Challenger shaking up Sebastopol council race
Two short years ago, the campaign for Sebastopol City Council boiled down to three letters: CVS.
The race this year is somehow both simpler and more complex.
In the absence of a central, polarizing issue such as the unpopular CVS drug store plan that helped reshape the council in 2012, three incumbents defending their posts against a single challenger say they want to stay the course toward economic revitalization, community vibrancy and environmental sustainability.
Vice Mayor Patrick Slayter and council members Una Glass and Sarah Glade Gurney have the support of one another in their re-election bids, as well as the endorsements of Mayor Robert Jacob and Councilman John Eder.
They cite, if not consistent unanimity, a common commitment to progressive ideals, collaborative decision-making and past success maintaining relative financial stability through a universally trying economic time.
“During the last couple years of budget hearings, it’s been an overwhelming response from the community that, ‘Yes, we appreciate prudent financial planning,’ ” said Slayter, an architect and former planning commissioner finishing up his first council term.
But community activist Jonathan Greenberg hopes to win a seat for himself - specifically Slayter’s - and has cast the entire council in a dim light, saying he wants to bring transparency and oversight to a body he believes lacks independence.
He also has come out against a council-supported utility tax measure on the Nov. 4 ballot, in part because of campaign literature that greatly overstates the share of general fund revenue the existing tax provides.
Former City Councilman and Mayor Craig Litwin, who is consulting on the Measure R campaign, acknowledged that fliers promoting the tax initially included an inaccurate percentage - 15 percent - which was furnished by a staff report presented to the City Council last July.

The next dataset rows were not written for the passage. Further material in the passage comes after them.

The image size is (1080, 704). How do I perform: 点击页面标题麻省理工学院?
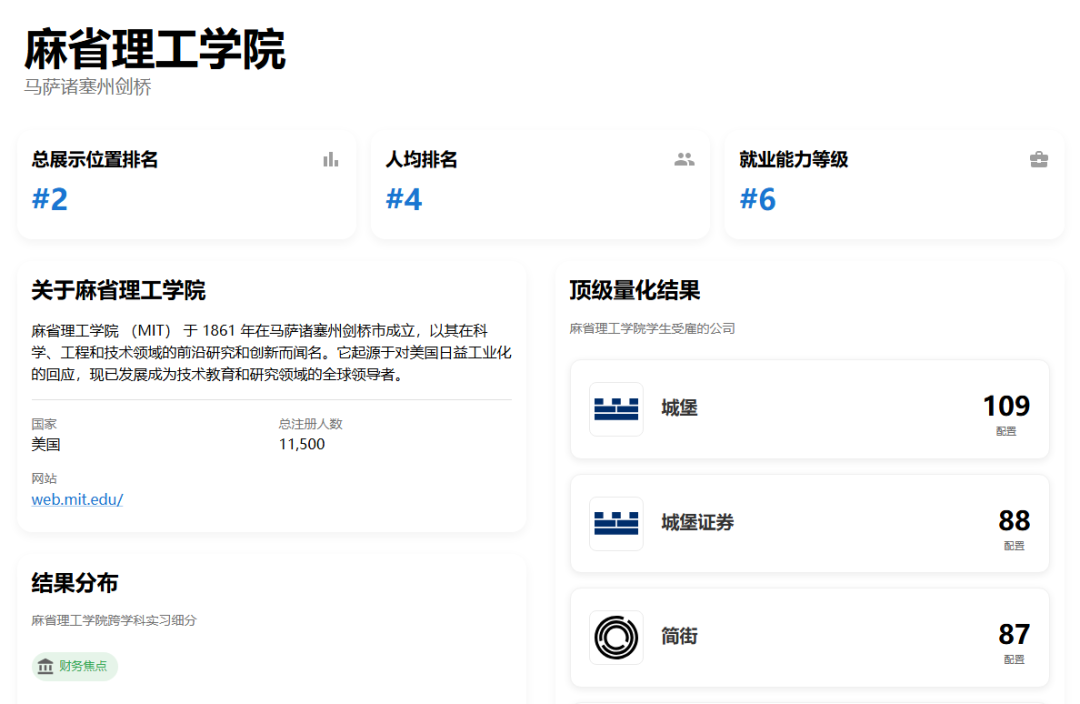click(155, 49)
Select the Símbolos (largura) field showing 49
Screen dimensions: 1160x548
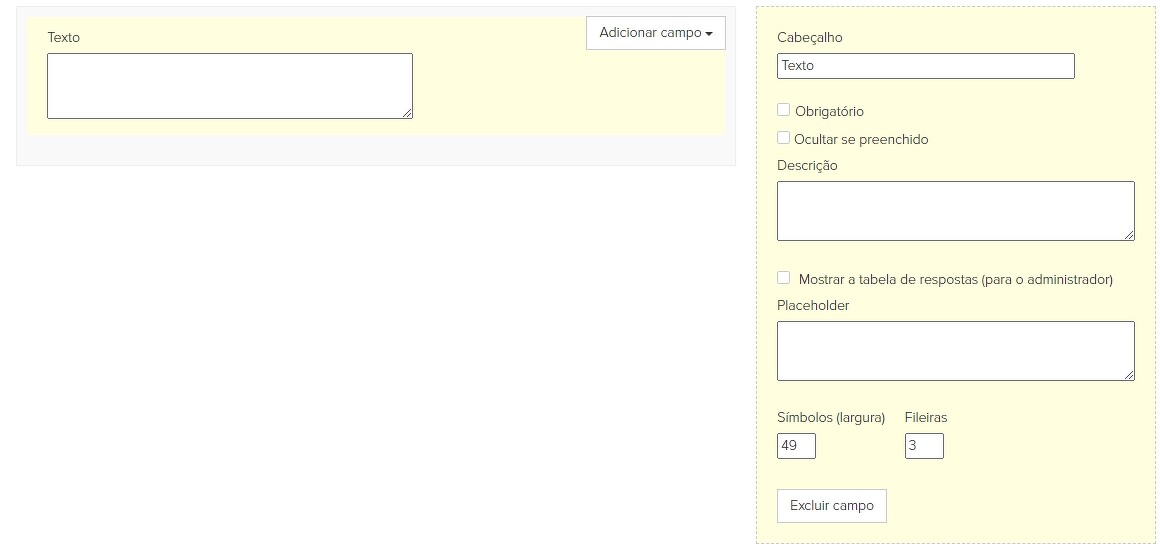(x=796, y=446)
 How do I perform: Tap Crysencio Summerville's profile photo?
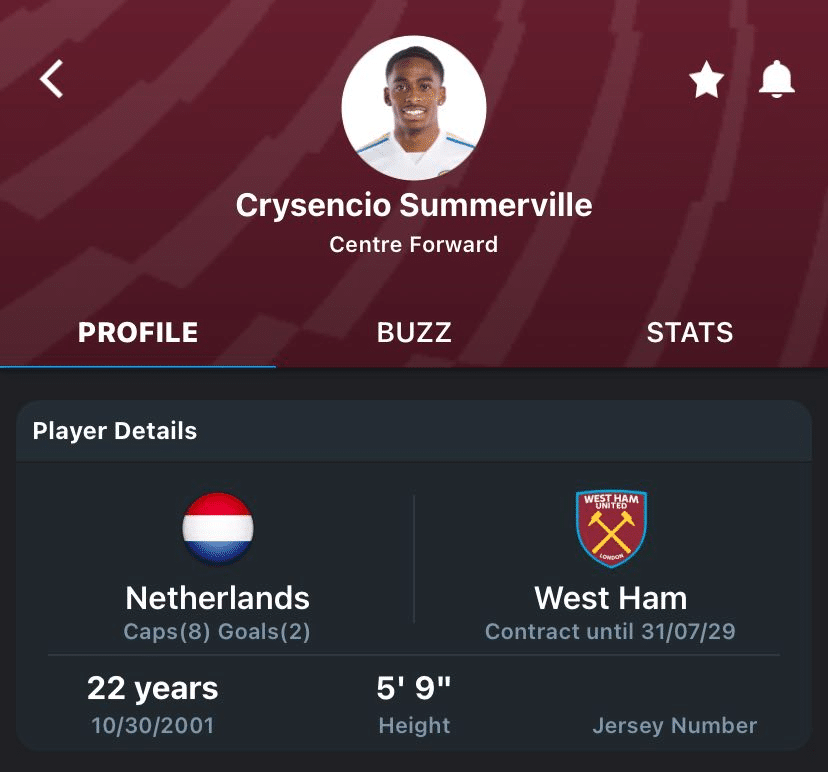tap(413, 108)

The existing utility tax actually provides about 6 percent of the city’s general fund revenue, while the new one, if approved by voters, would contribute about 10.8 percent of the general fund.
Greenberg said the issue driving his campaign, however, is his interest in reopening the emergency room at now-shuttered Palm Drive Hospital, a facility owned and formerly operated by an independent, elected health care district. Greenberg says he believes the council has a role in the debate, whereas council members do not.

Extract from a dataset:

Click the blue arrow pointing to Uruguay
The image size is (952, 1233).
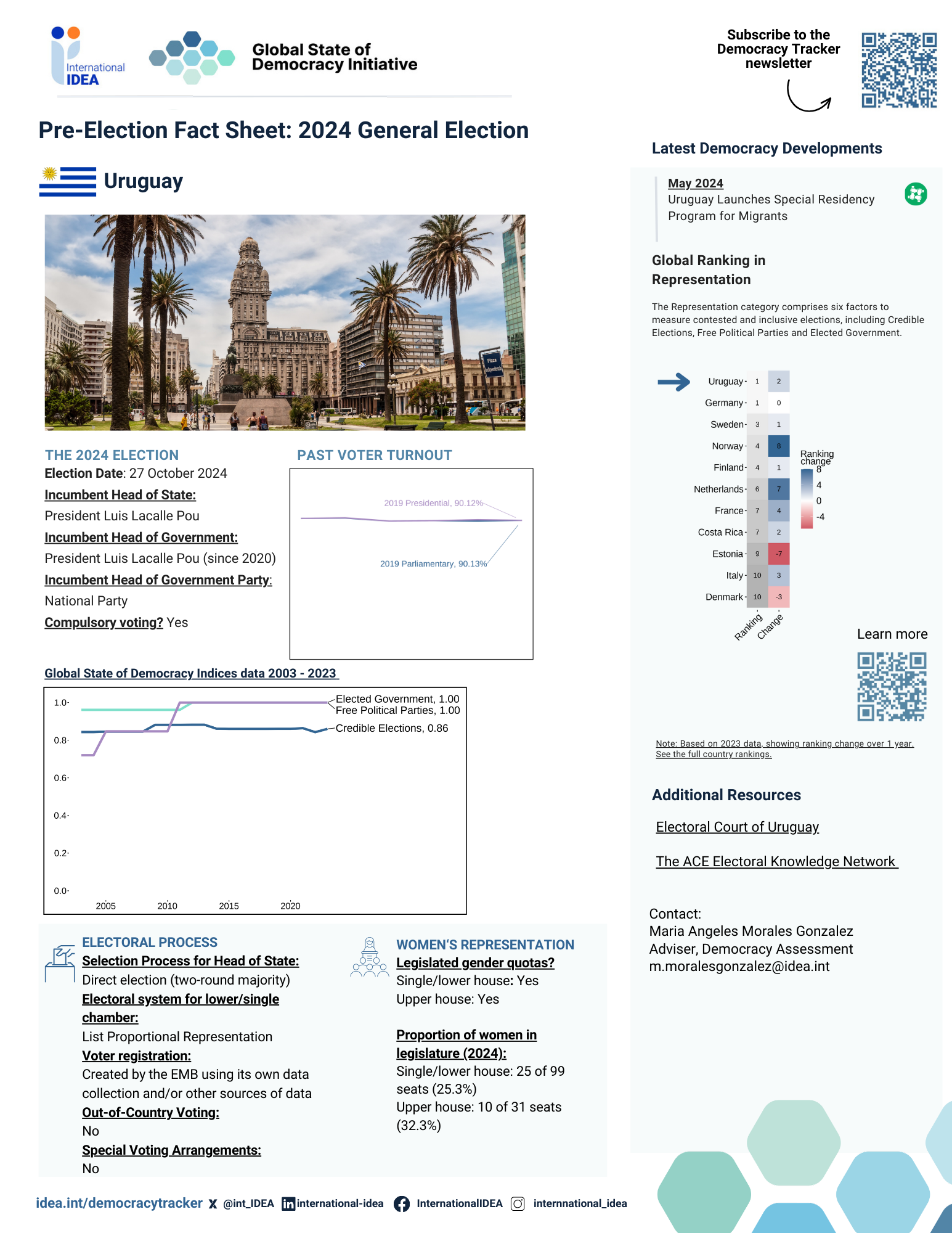(x=673, y=382)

“If I get elected to the City Council, I think I’m going to empower that body,” Greenberg said.
With many progressives backing the incumbents - including Slayter, a liberal who on this council is deemed somewhat conservative - it’s unclear how much traction Greenberg can get with the election just 9 days away. But his critiques have come amid complaints that he is prone to creative interpretation of facts and figures, as well as claiming credit some say more properly resides with others.

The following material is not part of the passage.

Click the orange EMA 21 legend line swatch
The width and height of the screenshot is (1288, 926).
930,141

The mayor, saying he felt an obligation to speak despite some reluctance, recently called out what he said were “misleading” assertions about city spending and the hospital issue presented as “fact when they are not fact.”
“I think,” said Gurney, a 10-year council member, “it’s important to elect people whose values you trust, because their values are going to drive the decision-making, and I think it’s important to pick people who intend to work well together. I can say this as an attorney: You wouldn’t have a law partnership and put people together on purpose who were opposed to each other and intended to be dysfunctional and frustrate each other.”
Greenberg, a self-proclaimed public-interest advocate with a history in journalism, has taken a prominent role in a series of public policy debates. He was behind a proposed city ban on leaf blowers, came out strongly against CVS, worked actively to get a countywide sales tax to fund libraries on the November ballot and advocates persistently for reopening the Palm Drive emergency room.
He says he targeted Slayter in large part because of the latter’s role in pivotal votes that permitted CVS developers to proceed with plans for the downtown store without a full environmental impact report - an outcome that resulted from what Greenberg claims was a faulty traffic report that was later challenged in court.
But while he expresses support for the Glass and Gurney candidacies, his campaign is largely critical of the entire council, lambasting what he calls excessive deference to unelected city staff of the sort that he says resulted in the CVS debacle, as well as the council’s failure to intervene in discussions about reopening the hospital.